• Collected data entries:
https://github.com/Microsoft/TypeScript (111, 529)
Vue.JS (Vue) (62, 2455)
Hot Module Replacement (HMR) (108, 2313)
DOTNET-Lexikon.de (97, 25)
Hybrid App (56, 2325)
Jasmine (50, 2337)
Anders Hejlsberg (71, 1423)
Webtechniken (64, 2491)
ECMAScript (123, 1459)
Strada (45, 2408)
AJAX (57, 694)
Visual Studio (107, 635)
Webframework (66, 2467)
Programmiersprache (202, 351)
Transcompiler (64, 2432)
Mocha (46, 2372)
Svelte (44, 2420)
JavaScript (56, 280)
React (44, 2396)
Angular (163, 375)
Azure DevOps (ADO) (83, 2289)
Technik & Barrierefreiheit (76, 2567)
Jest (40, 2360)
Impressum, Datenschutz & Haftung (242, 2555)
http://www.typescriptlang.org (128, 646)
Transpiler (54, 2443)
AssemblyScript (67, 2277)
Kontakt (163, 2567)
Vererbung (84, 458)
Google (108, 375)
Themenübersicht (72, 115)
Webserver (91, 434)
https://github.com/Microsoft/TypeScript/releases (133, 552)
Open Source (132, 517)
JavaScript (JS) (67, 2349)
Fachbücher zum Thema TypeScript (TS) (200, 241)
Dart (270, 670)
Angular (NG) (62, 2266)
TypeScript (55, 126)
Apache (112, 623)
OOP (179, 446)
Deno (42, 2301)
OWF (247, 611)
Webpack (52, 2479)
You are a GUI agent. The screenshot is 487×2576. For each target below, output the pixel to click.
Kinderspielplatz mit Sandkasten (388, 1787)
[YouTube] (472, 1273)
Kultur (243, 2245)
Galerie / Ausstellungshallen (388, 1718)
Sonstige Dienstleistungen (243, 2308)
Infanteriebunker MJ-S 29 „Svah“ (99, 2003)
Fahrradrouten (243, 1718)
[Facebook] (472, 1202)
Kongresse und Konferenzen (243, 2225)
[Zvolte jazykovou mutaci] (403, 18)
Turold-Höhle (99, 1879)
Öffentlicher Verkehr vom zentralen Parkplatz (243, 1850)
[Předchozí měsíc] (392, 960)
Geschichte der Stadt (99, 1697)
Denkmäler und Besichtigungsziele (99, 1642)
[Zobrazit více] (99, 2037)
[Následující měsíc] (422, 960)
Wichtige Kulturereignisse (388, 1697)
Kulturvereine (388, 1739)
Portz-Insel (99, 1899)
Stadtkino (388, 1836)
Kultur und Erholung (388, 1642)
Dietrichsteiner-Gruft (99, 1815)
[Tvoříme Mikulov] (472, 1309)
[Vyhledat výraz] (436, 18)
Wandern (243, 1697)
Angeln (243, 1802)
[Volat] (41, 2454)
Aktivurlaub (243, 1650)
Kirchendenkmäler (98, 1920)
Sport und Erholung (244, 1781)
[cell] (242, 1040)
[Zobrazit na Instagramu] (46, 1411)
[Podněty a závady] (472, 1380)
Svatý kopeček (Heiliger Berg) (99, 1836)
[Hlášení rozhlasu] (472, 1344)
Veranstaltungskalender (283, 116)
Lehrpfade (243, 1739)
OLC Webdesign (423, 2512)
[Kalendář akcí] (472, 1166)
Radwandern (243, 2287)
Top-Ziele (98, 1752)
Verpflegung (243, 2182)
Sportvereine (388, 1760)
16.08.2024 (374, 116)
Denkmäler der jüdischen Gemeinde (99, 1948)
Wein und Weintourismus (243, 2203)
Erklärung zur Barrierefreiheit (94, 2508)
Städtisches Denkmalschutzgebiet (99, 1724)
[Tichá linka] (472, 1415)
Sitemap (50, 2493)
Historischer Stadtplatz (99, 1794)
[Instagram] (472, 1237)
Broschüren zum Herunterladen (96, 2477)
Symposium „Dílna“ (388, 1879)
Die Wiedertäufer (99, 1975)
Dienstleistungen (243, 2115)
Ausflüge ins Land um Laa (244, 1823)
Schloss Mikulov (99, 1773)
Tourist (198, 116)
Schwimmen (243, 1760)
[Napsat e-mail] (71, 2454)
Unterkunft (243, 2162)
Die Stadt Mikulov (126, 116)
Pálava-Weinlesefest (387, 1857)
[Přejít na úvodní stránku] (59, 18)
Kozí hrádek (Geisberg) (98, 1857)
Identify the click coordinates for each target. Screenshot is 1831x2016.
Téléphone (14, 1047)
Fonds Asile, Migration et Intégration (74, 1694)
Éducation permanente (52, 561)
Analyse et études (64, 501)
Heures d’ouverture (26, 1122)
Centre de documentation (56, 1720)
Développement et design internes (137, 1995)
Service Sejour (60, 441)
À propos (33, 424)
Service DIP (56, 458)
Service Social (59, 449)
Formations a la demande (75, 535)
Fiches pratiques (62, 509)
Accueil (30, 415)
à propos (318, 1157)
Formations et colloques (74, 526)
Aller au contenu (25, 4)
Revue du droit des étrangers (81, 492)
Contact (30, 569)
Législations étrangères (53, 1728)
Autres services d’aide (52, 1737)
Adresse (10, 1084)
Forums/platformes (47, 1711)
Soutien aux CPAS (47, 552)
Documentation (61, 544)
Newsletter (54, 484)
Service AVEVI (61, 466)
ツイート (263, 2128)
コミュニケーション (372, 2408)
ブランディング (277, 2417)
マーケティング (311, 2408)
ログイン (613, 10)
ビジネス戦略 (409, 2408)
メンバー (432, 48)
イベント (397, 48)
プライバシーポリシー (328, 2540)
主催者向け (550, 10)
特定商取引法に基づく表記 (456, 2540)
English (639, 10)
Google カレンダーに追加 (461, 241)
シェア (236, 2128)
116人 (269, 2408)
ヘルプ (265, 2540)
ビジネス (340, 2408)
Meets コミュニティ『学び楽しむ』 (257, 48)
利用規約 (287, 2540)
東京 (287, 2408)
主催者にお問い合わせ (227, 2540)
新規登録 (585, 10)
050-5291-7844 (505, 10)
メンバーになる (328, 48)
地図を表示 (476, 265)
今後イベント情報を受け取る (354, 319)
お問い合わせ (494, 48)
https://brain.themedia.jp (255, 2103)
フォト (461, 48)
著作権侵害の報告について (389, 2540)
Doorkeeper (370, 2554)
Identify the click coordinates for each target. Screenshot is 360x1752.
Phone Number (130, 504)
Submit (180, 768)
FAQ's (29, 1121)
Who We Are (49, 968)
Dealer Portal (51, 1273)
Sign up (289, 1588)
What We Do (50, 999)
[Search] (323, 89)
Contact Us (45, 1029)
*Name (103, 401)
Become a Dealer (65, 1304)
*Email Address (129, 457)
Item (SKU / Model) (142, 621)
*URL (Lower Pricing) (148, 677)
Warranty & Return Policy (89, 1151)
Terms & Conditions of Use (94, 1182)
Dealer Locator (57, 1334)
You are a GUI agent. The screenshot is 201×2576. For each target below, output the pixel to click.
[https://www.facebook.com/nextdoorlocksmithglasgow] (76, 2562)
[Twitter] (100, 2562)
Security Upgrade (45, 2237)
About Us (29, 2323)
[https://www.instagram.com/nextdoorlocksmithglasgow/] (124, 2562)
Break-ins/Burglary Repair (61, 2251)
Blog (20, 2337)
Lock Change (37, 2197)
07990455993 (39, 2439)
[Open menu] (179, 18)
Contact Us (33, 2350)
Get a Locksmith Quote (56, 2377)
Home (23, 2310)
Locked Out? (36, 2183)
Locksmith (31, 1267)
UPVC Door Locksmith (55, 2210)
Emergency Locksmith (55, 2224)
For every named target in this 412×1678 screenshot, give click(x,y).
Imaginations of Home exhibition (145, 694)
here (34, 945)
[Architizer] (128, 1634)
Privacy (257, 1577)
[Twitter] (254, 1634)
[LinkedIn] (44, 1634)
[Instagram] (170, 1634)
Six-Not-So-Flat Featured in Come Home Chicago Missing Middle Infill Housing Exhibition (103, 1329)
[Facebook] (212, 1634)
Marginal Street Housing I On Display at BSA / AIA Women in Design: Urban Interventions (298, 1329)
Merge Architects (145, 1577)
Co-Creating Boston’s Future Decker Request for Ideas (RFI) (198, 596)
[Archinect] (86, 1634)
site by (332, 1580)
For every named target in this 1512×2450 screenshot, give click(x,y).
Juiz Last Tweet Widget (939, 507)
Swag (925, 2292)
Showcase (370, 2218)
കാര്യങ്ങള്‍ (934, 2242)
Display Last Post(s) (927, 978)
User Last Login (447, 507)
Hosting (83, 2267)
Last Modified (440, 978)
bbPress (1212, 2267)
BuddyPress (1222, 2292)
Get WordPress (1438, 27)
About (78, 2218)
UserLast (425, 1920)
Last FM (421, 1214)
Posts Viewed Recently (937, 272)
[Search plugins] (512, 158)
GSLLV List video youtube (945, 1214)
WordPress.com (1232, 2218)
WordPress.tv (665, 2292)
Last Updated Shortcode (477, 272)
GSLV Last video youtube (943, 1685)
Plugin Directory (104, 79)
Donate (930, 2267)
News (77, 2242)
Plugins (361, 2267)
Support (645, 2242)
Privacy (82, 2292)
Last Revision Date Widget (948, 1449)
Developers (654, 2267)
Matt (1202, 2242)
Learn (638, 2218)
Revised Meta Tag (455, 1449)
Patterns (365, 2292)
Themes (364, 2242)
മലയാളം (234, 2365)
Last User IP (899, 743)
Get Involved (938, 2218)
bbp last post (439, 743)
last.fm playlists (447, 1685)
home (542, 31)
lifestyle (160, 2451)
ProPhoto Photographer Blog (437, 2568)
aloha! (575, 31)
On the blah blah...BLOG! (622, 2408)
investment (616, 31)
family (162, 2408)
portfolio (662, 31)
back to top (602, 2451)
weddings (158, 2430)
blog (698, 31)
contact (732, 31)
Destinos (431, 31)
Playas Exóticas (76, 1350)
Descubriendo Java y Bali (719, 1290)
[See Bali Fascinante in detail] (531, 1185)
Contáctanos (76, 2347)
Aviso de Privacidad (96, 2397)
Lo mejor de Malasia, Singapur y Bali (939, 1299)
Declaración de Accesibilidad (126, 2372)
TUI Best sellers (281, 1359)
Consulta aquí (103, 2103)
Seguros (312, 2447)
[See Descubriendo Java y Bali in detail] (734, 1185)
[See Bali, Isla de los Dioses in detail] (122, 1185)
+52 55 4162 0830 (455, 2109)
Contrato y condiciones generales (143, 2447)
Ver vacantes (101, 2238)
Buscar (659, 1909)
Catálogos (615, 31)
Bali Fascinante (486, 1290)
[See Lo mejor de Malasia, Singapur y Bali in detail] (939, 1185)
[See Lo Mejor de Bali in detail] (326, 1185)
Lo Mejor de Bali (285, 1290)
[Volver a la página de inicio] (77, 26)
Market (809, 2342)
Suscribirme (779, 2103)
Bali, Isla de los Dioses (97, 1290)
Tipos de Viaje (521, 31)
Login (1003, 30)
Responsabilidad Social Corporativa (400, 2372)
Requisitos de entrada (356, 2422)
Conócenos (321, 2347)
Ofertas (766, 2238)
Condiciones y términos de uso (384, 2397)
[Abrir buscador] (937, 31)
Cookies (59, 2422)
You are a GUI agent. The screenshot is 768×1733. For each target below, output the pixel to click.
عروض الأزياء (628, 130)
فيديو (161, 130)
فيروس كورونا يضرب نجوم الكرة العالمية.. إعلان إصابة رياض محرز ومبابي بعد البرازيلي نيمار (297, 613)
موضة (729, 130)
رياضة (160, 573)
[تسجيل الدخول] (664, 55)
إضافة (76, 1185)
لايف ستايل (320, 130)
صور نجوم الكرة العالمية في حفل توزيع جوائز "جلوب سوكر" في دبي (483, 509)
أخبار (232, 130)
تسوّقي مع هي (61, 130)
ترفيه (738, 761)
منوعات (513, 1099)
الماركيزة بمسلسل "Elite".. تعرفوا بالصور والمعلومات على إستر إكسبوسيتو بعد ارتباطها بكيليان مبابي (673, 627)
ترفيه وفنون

• TASK TO CARRY OUT:
Could you restate word for word the lines above from the one containing "[Facebook] (472, 1202)" through the one containing "Geschichte der Stadt (99, 1697)", both included, and nothing else?

• ANSWER FOR THE TASK:
[Facebook] (472, 1202)
Kongresse und Konferenzen (243, 2225)
[Zvolte jazykovou mutaci] (403, 18)
Turold-Höhle (99, 1879)
Öffentlicher Verkehr vom zentralen Parkplatz (243, 1850)
[Předchozí měsíc] (392, 960)
Geschichte der Stadt (99, 1697)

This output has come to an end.